Ken Hoven — author of ClearedExpat, U.S. expat based in Hyderabad India
Ken Hoven
Author, ClearedExpat
Current locationHyderabad, India
Previous postingsQatar · China · United States
Experience20+ years international operations
Filed fromIndia · Qatar · China · U.S.
What I am notA CPA, attorney, or tax firm
Background

Twenty years of international work — and the tax headaches that came with it.

I have spent the better part of two decades working in international operations — in Qatar on energy projects, in China on manufacturing assignments, and now in India, where I am currently based in Hyderabad. In each posting, I had to figure out U.S. taxes on my own: which exclusion to claim, how to handle foreign bank accounts, what the treaty said, and whether the software I was using actually understood my situation.

The resources available ranged from bad to worse. Generic IRS publications that assumed you lived in Ohio. Expat tax firm blogs that existed to sell retainers, not explain things. Reddit threads where the confident answer was often the wrong one. Forums full of people as confused as I was, guessing at each other's problems.

ClearedExpat is the guide I needed and couldn't find. It covers the decisions that actually matter — not just definitions and not just IRS paraphrase.

What I actually know from personal filing

I have personally navigated the FEIE election decision across different tax situations, filed FBARs for accounts in multiple countries, worked through the India-U.S. tax treaty and its limitations, dealt with the complexity of EPF reporting, and restructured my approach when circumstances changed. These are not hypothetical scenarios — they are things I figured out the hard way.

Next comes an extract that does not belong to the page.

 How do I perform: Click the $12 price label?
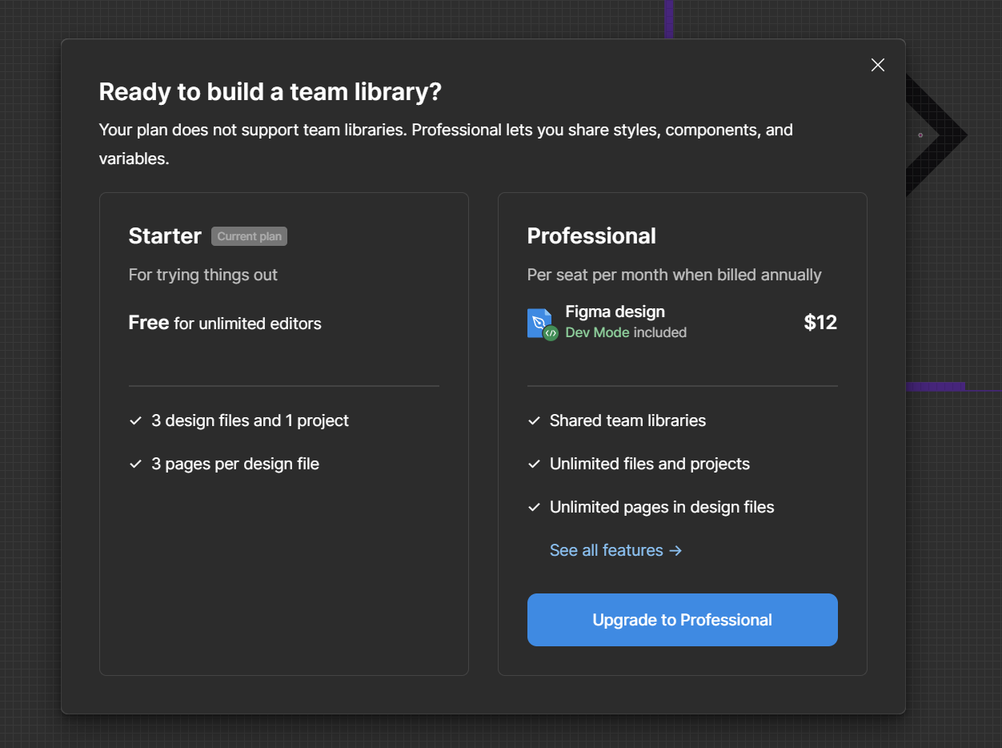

The country guides with the most personal depth are India (where I live now), Qatar (where I spent several years), and China (where I was posted earlier). The other 13 country guides are built from careful research into the specific issues each country creates — treaty provisions, pension complications, local account types, and the mismatches that cause real filing problems.

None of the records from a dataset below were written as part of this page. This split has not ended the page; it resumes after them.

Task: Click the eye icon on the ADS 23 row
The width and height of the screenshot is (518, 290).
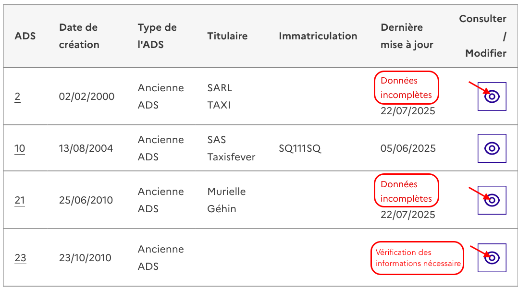Action: click(492, 258)
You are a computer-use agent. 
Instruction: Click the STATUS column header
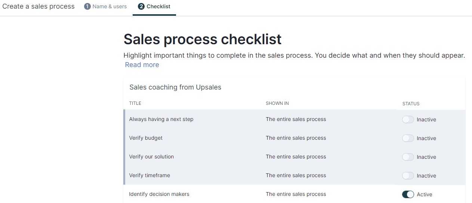(x=411, y=104)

What this site is and what it isn't

It is educational content, not professional advice.

The guides explain concepts, options, and common decision points. They are not a substitute for a qualified tax professional who knows your specific situation, numbers, and history.

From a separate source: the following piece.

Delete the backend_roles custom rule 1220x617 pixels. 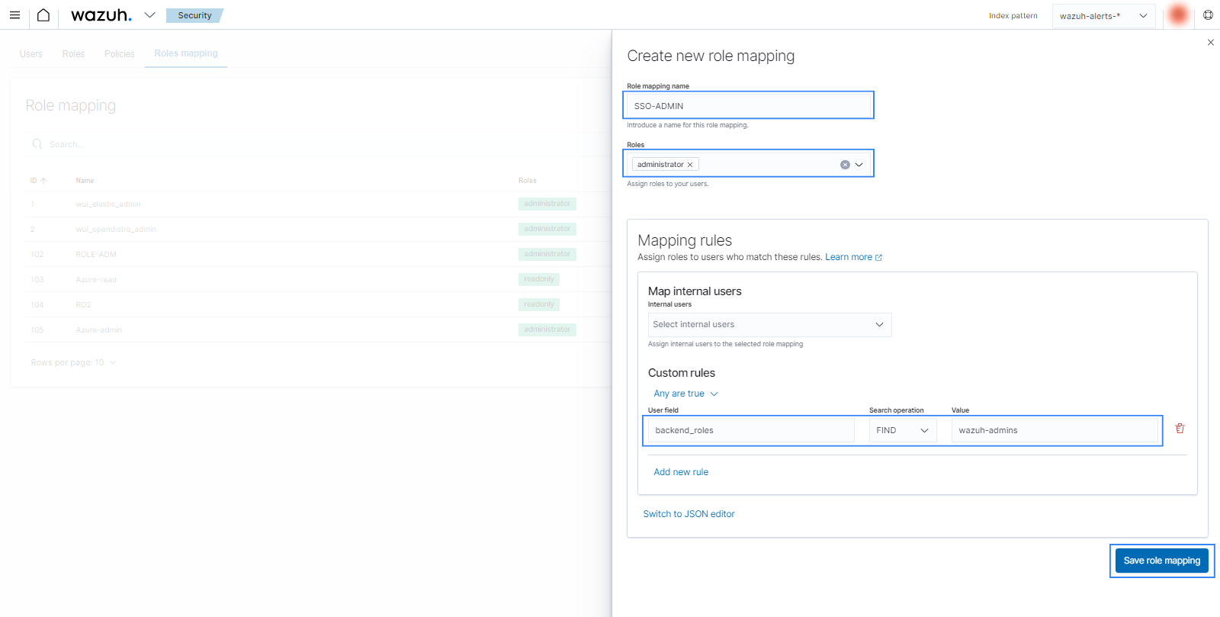pyautogui.click(x=1180, y=429)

It is written from direct experience, not from research alone.

The perspective is practitioner, not academic. I have made these decisions myself, and the guides reflect how I think about the real tradeoffs — not just the IRS definition.

It does not have an agenda beyond being useful.

There are no retainer packages to sell. The site links to Greenback Tax Services for people who need professional help — that is an affiliate relationship, disclosed here — but the content is not written to funnel people toward any service.

It is updated when the rules change.

FEIE exclusion limits, filing thresholds, and treaty provisions change. The guides are maintained to reflect current law — not left to go stale as content marketing.

The disclaimer — read this once

Everything on this site is educational content written from direct personal experience. I am not a CPA, enrolled agent, tax attorney, or licensed financial advisor. Nothing on this site constitutes legal or tax advice, and nothing here establishes any professional relationship between us.

Tax situations for U.S. expats are complex and highly fact-specific. The right answer for one person's situation may be completely wrong for another's — even if the surface details look similar. For your own returns, always verify important decisions with a qualified tax professional who knows your complete financial picture.

That said: understanding the concepts, options, and common mistakes before you talk to a professional makes those conversations far more productive. That is what this site is for.